> Written problem:
Starting at the line that contains "Given: Collapse the" and ending with the line that contains "tap(562, 694)", reproduce those lines of material with "Eraser" changed to "Brush" and everything else left as is.

— begin —

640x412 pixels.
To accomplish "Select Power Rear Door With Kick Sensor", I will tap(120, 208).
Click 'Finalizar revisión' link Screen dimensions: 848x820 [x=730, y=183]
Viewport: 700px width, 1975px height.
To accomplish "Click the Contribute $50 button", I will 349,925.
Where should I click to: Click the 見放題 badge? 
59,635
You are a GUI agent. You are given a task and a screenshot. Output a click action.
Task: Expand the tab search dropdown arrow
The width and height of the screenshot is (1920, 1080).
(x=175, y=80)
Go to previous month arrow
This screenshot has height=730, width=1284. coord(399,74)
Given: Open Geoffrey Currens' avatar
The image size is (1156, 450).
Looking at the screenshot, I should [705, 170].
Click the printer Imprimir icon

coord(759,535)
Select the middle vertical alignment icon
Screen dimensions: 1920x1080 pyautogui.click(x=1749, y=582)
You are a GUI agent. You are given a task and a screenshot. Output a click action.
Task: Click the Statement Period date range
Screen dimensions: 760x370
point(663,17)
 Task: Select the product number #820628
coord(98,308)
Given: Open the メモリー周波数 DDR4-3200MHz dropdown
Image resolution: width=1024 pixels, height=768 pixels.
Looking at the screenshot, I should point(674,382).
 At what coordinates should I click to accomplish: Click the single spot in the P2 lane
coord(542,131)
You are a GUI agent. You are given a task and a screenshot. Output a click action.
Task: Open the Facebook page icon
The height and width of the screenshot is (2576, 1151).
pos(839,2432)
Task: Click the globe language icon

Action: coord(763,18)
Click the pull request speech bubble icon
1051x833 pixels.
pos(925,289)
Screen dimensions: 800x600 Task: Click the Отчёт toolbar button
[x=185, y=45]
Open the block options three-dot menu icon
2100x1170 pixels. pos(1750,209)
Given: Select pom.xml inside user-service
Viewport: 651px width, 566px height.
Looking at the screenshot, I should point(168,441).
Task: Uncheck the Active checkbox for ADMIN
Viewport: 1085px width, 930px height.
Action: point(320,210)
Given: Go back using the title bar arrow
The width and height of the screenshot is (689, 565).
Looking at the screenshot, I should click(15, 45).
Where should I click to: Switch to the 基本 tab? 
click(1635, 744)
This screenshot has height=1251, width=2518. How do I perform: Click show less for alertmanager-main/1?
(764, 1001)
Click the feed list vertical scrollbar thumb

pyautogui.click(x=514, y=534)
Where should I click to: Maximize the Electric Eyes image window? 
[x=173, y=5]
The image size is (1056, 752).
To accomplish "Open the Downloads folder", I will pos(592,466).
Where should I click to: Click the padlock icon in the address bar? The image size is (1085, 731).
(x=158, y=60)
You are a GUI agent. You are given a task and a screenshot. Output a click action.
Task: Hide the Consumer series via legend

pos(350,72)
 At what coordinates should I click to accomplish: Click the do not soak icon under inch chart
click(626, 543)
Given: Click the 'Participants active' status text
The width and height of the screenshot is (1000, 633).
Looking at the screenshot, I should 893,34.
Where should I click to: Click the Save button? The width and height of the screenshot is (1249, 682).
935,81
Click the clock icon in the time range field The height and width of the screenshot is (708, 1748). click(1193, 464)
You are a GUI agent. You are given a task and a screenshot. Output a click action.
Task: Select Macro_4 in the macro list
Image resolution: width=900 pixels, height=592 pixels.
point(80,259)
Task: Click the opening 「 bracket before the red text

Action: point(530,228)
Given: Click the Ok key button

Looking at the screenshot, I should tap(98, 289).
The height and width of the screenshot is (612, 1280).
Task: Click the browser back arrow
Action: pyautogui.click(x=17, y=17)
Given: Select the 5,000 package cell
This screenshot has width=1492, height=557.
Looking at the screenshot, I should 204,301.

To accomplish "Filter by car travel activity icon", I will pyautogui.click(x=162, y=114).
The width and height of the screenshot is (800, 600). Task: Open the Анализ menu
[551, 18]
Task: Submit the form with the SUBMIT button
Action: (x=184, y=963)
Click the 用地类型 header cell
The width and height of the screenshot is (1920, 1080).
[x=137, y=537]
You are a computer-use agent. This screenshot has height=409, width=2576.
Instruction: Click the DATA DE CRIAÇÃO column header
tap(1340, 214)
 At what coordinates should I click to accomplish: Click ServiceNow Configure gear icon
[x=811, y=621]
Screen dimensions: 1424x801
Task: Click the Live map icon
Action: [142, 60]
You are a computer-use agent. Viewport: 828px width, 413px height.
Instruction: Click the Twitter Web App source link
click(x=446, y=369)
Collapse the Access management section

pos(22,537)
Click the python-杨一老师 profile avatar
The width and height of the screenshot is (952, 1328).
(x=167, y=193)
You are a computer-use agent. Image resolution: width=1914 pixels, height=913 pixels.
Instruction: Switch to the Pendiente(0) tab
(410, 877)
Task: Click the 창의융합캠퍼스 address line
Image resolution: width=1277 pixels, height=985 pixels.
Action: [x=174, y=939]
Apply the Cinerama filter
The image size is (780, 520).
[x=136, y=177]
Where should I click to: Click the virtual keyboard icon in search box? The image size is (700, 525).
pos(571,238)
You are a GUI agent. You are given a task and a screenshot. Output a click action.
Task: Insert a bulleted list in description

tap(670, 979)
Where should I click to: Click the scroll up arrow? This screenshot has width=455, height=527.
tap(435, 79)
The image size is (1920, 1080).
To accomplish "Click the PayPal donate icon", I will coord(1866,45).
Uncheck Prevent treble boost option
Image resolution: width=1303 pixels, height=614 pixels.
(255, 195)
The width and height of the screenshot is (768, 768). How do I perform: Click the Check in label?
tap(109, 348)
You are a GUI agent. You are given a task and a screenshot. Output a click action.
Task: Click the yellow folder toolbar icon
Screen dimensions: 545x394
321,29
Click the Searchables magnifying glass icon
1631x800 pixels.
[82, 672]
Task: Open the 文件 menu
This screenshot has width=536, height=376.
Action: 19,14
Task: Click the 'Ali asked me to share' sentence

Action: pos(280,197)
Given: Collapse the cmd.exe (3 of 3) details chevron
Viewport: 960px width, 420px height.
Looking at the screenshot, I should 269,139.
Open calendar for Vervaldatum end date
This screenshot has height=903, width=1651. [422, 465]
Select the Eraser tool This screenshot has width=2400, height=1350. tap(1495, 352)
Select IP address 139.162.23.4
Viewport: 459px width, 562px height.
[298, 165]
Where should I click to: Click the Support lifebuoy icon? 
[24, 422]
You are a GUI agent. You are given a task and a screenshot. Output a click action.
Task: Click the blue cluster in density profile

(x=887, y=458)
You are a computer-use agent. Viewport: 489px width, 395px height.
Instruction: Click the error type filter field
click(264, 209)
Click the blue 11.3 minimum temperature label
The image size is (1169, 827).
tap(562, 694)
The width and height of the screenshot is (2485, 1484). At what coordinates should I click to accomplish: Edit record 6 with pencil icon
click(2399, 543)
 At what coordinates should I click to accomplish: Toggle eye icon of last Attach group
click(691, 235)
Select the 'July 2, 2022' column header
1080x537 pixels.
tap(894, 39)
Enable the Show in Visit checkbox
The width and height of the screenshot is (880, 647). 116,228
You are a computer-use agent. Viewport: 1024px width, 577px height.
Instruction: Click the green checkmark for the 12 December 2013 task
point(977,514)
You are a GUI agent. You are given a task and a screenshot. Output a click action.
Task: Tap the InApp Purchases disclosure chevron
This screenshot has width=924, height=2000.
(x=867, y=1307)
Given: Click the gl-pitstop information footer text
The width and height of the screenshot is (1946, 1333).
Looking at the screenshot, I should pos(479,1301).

— end —

> Written solution:
Given: Collapse the cmd.exe (3 of 3) details chevron
Viewport: 960px width, 420px height.
Looking at the screenshot, I should 269,139.
Open calendar for Vervaldatum end date
This screenshot has height=903, width=1651. [422, 465]
Select the Brush tool This screenshot has width=2400, height=1350. tap(1495, 352)
Select IP address 139.162.23.4
Viewport: 459px width, 562px height.
[298, 165]
Where should I click to: Click the Support lifebuoy icon? 
[24, 422]
You are a GUI agent. You are given a task and a screenshot. Output a click action.
Task: Click the blue cluster in density profile

(x=887, y=458)
You are a computer-use agent. Viewport: 489px width, 395px height.
Instruction: Click the error type filter field
click(264, 209)
Click the blue 11.3 minimum temperature label
The image size is (1169, 827).
tap(562, 694)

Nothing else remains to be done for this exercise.